Yes, you read that correctly – AppleWin for the Mac. Well, not quite. It is the same current release of AppleWin for Windows users, what I’ve done is use WineBottler to package up the download into a self contained app that uses Wine to provide the Windows API support.
If you don’t want to compile Wine yourself, there are pre-compiled Wine installers on the WineBottler download page.
So, why would I want to do this on my MacPro? That’s a very good question. Most of the time I use Virtual ][ to emulate an Apple][, but when rebuilding my development environment to the MacPro I could find my license key, and as I was doing clean installs of my software that became a bit of a problem, so I’ve emailed and asked if it would be possible to retrieve my license keys (fingers crossed that comes through), but back to this story.

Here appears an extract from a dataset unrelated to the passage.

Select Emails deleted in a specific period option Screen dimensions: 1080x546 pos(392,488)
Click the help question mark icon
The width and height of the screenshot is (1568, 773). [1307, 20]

One you’ve downloaded and installed Wine, WineBottler, and AppleWin, you start WineBottler and fill in the blanks and click the Install button and you’ll be prompted where you want to save the app bundle you’re about to create.
In this one, I’ve selected “Self-contained” so that it bundles Wine in with the app. This will increase the size of the finished app, but will allow you to copy the app anywhere and it will run.
If you’re happy enough to just run it on the same machine as your Wine install, than de-select this option, and the apps will be 200+ MB smaller.
Now that you’ve got the AppleWin.app where you want it, double click it and that wonderful purple splash screen will come up.
Click on the Disk-1 icon and the file dialogue will give you an amazing selection of one disk image, so select MASTER.DSK or we’ll be going nowhere fast.
Well, at least we’re now booted, but it’s not going to get much more exciting, so we’d better go looking for some other disk images to boot.
Fortunately we can select disk images outside of the Wine/Windows environment, so click on the Disk-1 icon again, but this we’ll navigate out of here, and in this example I’ve gone to a folder on my MacPro’s Desktop.
I’m selecting the disk image that I recently (January 2017) made of a disk I found hiding in a storage box. This disk is one of my scratch disks from way, way back in the early eighties when I was writing programs for the School of Environmental Studies at the Nathan Campus of Griffith University.
Yes, I know – I should have been studying.
I’ll be doing a seperate blog about these programs, and making the disk images available so that you can p[lay with these wonderful little programs.
Now, click that Apple Icon to boot the emulator, and the “Hello” program displays a disk CATALOG (this is how we rolled back in the eighties).
The program I’m after is ECO-SIMULATION, so I type “RUN ECO-SIMULATION” and what do you know, it works.
I won’t bore you with the details, of the program (actually, I’ll save that for the next blog post) but here is the amazing graphical interface, and you’ll have to take my word for it – it has animations!!!
Spoiler alert, the fish is going to get eaten by the Kingfisher.
Well, that’s how I’ve got AppleWin running on my MacPro, and yes, it is quite a good Apple][ emulator, and you can’t beat it on price ($free).
. . . . and yes, I did get that email with my license keys, so I’ll get back to setting up my new development machine.